Why The Undead $99 TouchPad Might Portend The iPad's Doom - diogenescynic
http://www.forbes.com/sites/briancaulfield/2011/08/30/why-the-undead-99-touchpad-might-portend-the-ipads-doom/?partner=yahootix
======
brk
Give me a break.

This is horribly poor reporting and speculation for Forbes.

HP is almost literally giving these things away, and it took a $99 price point
before anyone gave 2 shits about it. From the comments I've seen online, these
are being purchased by geeks to "hack" on, people who think they're getting a
deal, and consumers to uneducated to understand they are basically purchasing
a very expensive paperweight. None of these demographics are Apple's core
business.

Records from a data source

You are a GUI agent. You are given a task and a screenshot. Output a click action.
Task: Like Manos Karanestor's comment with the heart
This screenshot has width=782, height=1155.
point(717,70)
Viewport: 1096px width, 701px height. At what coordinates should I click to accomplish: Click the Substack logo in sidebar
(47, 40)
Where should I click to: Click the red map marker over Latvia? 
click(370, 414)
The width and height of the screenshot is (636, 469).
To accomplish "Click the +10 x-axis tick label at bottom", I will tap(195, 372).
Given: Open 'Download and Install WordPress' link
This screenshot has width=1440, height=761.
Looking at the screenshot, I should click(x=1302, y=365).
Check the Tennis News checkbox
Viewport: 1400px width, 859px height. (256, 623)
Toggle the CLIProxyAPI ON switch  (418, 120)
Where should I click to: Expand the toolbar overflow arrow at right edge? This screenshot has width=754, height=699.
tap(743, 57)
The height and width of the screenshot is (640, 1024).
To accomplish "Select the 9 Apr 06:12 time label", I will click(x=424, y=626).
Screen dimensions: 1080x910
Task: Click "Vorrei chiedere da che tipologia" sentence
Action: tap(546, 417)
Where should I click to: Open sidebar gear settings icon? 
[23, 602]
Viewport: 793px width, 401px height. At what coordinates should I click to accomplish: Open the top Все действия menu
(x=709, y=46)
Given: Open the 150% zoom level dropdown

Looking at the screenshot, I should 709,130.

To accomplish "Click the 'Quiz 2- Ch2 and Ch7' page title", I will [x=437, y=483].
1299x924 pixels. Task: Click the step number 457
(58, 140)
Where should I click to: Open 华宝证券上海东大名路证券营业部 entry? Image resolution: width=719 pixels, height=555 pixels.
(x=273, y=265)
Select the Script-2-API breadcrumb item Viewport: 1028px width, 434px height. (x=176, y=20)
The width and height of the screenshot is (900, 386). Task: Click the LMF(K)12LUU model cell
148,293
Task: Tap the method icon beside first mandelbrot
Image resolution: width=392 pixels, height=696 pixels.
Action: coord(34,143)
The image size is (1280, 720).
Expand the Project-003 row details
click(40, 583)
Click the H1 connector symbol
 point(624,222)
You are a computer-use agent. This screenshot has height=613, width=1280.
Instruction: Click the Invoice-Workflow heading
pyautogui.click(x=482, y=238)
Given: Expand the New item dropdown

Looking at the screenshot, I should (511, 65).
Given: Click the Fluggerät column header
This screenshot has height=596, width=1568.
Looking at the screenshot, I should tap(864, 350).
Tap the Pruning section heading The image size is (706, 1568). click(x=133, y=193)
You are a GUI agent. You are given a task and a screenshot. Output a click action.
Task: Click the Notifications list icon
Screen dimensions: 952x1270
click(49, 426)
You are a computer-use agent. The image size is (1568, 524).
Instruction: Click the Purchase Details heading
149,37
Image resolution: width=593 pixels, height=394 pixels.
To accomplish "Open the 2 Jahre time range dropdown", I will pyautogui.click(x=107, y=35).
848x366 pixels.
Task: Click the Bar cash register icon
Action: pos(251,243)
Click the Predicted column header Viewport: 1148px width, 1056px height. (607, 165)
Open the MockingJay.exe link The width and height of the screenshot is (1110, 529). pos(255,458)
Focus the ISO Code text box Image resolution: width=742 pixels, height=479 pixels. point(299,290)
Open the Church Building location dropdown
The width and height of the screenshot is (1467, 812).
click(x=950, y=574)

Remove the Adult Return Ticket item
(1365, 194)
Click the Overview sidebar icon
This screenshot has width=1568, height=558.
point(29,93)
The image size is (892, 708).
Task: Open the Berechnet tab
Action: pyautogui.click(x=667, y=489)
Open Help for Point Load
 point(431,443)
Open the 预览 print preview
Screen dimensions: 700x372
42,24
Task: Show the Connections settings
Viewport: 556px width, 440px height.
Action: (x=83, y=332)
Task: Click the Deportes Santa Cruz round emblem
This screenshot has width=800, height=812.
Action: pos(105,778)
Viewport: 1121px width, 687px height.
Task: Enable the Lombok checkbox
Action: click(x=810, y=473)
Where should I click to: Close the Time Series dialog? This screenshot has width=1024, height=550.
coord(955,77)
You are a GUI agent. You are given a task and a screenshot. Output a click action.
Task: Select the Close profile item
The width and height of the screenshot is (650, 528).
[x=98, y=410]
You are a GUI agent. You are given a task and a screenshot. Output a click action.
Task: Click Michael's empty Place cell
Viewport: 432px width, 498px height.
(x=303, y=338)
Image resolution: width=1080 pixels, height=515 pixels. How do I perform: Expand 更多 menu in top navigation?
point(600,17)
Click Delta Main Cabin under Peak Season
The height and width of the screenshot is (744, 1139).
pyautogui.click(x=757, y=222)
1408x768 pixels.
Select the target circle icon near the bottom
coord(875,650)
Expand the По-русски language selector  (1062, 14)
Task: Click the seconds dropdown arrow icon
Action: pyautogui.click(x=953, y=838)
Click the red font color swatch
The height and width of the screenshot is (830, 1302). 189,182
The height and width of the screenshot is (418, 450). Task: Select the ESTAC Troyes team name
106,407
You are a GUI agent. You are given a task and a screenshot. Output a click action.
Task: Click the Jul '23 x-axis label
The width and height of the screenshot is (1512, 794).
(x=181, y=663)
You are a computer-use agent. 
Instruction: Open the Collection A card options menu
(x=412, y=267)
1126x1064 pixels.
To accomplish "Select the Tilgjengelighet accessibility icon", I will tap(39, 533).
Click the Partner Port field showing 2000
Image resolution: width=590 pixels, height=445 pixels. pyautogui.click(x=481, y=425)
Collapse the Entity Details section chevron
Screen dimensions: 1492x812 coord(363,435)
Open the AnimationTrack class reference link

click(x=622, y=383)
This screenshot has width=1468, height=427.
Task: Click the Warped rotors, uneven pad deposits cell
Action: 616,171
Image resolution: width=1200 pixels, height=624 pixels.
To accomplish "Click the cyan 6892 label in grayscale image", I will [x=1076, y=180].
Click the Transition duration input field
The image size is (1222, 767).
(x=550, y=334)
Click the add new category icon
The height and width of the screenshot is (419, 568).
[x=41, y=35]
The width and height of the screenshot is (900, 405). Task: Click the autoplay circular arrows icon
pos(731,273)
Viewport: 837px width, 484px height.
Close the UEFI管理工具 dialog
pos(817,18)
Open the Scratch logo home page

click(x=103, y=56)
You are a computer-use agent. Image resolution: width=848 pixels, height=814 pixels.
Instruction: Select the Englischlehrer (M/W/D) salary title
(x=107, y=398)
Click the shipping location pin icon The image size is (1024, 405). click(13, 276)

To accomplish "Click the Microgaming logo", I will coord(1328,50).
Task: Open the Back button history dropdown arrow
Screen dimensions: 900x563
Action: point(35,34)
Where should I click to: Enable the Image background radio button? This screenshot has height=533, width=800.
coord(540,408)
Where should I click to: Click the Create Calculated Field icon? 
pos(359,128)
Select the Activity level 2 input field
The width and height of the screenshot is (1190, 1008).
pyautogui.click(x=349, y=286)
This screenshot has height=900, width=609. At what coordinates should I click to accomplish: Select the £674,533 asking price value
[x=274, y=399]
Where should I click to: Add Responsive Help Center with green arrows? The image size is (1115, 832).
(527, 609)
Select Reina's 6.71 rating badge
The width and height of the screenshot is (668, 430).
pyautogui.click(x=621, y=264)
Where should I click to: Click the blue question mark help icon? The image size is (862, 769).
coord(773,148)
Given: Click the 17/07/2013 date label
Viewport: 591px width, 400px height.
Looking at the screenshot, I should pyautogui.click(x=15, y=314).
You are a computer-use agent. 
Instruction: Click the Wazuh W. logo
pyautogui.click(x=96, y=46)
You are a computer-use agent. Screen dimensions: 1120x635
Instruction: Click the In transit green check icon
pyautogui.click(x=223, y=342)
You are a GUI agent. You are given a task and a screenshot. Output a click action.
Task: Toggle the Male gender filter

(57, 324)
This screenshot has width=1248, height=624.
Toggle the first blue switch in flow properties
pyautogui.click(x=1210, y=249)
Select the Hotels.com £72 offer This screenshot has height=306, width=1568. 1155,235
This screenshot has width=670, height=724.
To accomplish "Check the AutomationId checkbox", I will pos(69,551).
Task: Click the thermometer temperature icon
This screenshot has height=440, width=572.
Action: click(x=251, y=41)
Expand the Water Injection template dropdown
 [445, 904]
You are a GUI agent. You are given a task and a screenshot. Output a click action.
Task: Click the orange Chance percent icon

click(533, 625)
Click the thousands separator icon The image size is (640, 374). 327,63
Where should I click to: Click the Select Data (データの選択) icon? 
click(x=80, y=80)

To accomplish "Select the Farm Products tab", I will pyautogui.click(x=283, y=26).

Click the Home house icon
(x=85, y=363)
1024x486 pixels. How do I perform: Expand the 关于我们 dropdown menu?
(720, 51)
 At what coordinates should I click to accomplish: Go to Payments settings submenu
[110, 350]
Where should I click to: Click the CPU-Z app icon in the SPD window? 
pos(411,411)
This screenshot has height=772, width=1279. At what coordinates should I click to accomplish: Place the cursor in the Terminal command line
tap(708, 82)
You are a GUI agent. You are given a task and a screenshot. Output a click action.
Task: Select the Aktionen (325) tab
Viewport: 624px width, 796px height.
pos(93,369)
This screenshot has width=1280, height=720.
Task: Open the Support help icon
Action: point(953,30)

**Exercise 1:**
In the thread about the $99 TouchPad, what did it take before anyone cared about the device, according to the comment?
**Exercise 2:**
Proceed with the thread about the $99 TouchPad, picking up after its last sentence.
You can leave the items aside; none of them are needed.

**Task answer 1:**
A $99 price point.

**Task answer 2:**
Additionally, there is no evidence that a loss-leader style tablet market has
much merit, the one _possible_ exception being Amazon since they have a
reseller ecosystem setup that can rival Apple in some cases.

All this whole HP tablet giveaway really says right now is that WebOS,
Android, Blackberry, etc. have not been able to create a device as elegant,
compelling and profitable as the iPad.

Apple _created_ the tablet market, and now everything that comes out is
compared to it on all aspects. Consumers are trained to expect something both
better and cheaper as the next thing, and so far that product has not emerged.